Saved data entries →
BEGIN

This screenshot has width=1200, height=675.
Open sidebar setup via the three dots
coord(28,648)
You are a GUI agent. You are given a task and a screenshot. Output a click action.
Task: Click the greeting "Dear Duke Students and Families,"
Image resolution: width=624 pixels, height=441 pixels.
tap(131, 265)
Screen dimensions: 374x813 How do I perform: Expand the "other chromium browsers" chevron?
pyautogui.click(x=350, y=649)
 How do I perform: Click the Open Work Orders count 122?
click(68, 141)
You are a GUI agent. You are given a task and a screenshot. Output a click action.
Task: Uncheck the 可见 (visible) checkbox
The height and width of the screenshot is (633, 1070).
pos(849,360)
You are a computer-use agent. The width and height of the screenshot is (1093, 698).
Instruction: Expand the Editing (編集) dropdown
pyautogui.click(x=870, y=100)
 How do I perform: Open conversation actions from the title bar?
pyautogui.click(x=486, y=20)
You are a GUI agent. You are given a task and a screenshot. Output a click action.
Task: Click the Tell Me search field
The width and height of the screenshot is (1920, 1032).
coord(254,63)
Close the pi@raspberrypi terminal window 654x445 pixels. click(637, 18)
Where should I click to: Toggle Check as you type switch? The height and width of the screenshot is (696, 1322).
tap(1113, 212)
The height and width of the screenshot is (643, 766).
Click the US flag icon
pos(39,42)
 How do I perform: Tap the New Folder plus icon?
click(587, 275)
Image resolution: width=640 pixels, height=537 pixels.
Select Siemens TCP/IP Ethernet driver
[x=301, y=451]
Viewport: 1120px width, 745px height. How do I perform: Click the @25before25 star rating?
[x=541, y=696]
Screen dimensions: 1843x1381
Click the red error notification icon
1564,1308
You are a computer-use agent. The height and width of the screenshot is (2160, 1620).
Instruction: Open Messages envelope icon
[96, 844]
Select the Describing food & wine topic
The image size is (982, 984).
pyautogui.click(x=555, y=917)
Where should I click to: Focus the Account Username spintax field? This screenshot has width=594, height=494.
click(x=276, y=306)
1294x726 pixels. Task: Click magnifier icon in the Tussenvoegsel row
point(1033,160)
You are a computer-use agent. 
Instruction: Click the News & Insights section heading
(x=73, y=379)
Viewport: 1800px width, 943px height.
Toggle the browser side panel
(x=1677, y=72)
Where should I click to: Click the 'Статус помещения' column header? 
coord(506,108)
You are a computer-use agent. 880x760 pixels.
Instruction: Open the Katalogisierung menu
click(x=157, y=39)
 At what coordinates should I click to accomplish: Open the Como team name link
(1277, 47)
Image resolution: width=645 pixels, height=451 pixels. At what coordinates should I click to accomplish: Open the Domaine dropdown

END

What you are asked to do → Determine the number of lines in the entries that contain the word "computer". Give that number and nothing more.

Response area → 4